Fellow conference speaker Ravinder Singh, who is president of ST Engineering, concurred. He pointed to the SingHealth, Equifax, and CapitalOne breaches, amongst security breaches that were in part attributed to human error and misconfiguration. 

This demonstrated that the right hardware and software as well as adopting strong policies and design in-depth were not enough in safeguarding against attacks. Humans also were an important component in the equation, but often were the weakest link, Singh said.
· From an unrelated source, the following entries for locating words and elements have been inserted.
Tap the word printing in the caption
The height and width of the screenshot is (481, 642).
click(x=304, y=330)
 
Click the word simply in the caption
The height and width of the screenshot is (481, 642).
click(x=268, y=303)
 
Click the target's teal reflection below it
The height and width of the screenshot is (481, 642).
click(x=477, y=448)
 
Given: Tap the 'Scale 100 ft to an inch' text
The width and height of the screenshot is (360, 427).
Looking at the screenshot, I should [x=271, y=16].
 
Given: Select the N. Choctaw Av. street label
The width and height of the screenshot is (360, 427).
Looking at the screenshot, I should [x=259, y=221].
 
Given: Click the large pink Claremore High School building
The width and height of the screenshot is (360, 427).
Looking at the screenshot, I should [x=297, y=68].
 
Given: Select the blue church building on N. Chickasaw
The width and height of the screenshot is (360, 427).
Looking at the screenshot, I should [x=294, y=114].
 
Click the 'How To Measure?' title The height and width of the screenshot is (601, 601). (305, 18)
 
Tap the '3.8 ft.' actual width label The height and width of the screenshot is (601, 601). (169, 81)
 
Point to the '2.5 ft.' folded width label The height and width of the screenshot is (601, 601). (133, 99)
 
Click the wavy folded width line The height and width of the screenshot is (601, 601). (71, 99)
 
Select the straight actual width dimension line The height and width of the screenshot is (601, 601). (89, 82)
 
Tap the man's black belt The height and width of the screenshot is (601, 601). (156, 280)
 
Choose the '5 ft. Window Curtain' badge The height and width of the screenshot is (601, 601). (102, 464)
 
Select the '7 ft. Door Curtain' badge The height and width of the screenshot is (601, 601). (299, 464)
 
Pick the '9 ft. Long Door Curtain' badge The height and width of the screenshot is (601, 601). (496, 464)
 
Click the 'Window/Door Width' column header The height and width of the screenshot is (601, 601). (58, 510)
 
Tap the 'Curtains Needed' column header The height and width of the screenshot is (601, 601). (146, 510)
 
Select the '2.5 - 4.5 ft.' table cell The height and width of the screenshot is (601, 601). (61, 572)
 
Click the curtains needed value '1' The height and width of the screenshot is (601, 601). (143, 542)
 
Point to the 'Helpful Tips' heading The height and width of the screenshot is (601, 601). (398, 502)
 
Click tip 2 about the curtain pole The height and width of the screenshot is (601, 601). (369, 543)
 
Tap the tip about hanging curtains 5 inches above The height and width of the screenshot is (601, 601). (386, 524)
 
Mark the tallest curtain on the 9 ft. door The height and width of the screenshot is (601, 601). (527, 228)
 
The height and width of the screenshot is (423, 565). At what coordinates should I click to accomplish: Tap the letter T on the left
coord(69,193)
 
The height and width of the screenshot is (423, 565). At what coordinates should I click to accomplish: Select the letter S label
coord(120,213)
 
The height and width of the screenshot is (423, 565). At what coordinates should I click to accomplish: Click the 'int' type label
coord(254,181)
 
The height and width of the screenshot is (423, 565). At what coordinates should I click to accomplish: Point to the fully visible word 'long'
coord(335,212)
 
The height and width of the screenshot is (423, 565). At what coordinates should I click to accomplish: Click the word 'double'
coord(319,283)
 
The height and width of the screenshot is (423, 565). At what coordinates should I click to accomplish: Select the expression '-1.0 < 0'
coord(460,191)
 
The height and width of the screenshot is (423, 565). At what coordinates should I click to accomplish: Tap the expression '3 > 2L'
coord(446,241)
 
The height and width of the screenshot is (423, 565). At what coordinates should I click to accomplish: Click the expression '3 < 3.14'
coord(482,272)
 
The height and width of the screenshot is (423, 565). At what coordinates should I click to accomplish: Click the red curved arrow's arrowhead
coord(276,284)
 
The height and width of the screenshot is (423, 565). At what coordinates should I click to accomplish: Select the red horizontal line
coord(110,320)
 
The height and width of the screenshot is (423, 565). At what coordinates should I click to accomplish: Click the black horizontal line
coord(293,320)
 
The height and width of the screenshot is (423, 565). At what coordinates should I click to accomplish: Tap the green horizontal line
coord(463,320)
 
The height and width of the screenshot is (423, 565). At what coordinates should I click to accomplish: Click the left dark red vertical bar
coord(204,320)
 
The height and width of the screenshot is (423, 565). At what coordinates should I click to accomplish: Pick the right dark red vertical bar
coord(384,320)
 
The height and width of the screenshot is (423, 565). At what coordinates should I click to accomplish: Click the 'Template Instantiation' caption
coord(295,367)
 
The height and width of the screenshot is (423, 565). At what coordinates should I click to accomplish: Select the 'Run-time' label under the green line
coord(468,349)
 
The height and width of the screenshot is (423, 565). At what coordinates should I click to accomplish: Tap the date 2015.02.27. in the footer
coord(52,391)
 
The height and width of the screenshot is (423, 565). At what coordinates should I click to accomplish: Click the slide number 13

This posed a growing challenge as phishing attacks were increasingly sophisticated, he noted. He, too, pointed to the benefits of a Zero Trust model as this ensured no one was granted access to corporate networks and data until they proved they could be trusted. This encompassed the adoption of identity assurance, trusted endpoints, conditional policies, and least privilege, limiting users' access rights to the minimum they needed to fulfil their work requirements, he said. 

The SingHealth breach, for instance, could have been more quickly contained if user credentials used to download the millions of patient records were denied access since the significant volume likely would have triggered as an anomaly. 

Singh believed the Zero Trust concept alone, if adopted, would mitigate losses even in the event of a breach. In addition, running regular drills would be critical in preparing companies to deal with breaches, he said.

FireEye CEO Kevin Mandia, too, championed the need for simulations and drills to be included in any security strategy as this would enable enterprises to determine if their security policies were effective. It would ascertain whether they had the right responses to deal with different attack scenarios, he said, adding that a cybersecurity drill typically would take about four hours. 

Like Kurtz, Mandia also advocated the importance of Red Team hunting, which the latter said would provide an "unvarnished" truth of a company's cyberdefences and identify loopholes in its security response. 

This would be critical especially since there still were several key weaknesses in how enterprises managed their security posture, including poor credential management, lack of network segmentation, single-factor access to VPN, and unarmed privileged accounts.  

FireEye this week announced it had expanded its existing partnership with Cyber Security Agency, including plans to design and run a six-week cyber intelligence and incident response training programme for the Singapore government agency.